Conta uma lenda iorubá que, para chegar ao Supremo, deveria-se perpassar antes por uma espécie de nove céus. Todos eram comandados por uma rainha, dona dos ventos e das tempestades. O dia estava claro naquele dia, mas a menina insistia em descobrir o que havia depois do azul. Olhava insistentemente para cima e nem se incomodava com a luz do sol batendo reta em sua vista. Queria porque queria ir mais longe só com o olhar. Era quieta e observadora a moça, mas não ia muito além na suas inserções com o céu. Chegava até à terceira margem, talvez, daquelas delineadas pelos ancestrais em priscas eras.

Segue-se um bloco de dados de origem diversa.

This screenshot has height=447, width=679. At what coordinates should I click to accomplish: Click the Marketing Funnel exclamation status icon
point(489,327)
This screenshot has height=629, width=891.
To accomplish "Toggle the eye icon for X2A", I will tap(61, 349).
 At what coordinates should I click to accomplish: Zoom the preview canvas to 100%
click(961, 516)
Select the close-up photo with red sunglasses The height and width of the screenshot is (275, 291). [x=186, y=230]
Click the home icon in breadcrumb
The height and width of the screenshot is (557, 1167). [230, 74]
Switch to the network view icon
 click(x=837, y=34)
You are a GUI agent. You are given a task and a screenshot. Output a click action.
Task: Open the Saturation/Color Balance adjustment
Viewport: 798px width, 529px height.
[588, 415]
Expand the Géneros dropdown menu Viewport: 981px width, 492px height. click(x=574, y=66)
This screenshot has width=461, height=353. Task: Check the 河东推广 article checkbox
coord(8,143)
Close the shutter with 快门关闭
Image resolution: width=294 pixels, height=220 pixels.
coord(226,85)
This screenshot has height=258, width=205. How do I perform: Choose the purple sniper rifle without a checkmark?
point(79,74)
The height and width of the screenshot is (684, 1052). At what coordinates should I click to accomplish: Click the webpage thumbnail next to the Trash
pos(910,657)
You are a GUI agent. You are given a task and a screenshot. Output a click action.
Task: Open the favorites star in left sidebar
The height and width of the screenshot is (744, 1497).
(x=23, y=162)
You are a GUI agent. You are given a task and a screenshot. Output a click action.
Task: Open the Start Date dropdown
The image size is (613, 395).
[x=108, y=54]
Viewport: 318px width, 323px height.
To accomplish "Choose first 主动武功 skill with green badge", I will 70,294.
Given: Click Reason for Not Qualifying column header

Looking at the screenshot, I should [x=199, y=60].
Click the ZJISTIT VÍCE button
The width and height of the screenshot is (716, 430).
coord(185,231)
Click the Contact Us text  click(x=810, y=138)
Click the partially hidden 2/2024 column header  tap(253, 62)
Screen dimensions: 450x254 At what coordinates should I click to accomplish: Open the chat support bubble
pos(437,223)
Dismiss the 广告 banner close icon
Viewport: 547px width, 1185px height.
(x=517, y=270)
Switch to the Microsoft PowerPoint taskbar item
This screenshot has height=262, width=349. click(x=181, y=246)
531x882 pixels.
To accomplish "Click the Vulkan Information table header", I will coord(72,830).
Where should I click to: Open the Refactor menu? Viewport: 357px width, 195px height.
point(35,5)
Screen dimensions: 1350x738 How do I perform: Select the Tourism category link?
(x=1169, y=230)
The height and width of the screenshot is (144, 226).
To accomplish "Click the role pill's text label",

O resto era só um clarão, que lhe embaçava os olhos tamanha a intensidade da luz vinda do alto. Passaram-se algumas horas, e a menina se cansou. Já era crepúsculo, o rosa pincelava a tintura azul do alto. Foi quando um sopro de vento cantou no ouvido da menina. Era a tal rainha. Feche os olhos, disse-lhe, no seu quarto. À noite eu a levarei para onde quer chegar. Eis o momento de atravessar todas as nove fronteiras que pairavam sobre sua pequenice e de contemplar a imensidão um dia desenhada em seu caderno. Ela e o Supremo se encontrariam nos sonhos e devaneios de quem só buscava uma explicação para a grandeza da vida. Nessa noite, depois de atravessar a tal terceira margem que tanto parecia limitá-la, a moça dormiu mais feliz do que de costume. Sentiu-se leve, como há muito não ousara se permitir.

3 comentários:

Marcelo Mayer disse...

a semana deveria ter 9 dias

Inês disse...

Que coisa bonita!
Não conhecia nada da cultura Yoruba, mas ultimamente tenho tido a graça de ter pequenos contatos, como esses mesmos da menina que olhava o céu e enchergava a terceira margem...
É um prazer imenso conhecer este espaço. Gostei das suas palavras!
Um abraço da nova companheira que vagarolando por aí encontrou você!

Dauri Batisti disse...

Compreender a grandeza da vida. Ela parece tão pequena!

Um abraço.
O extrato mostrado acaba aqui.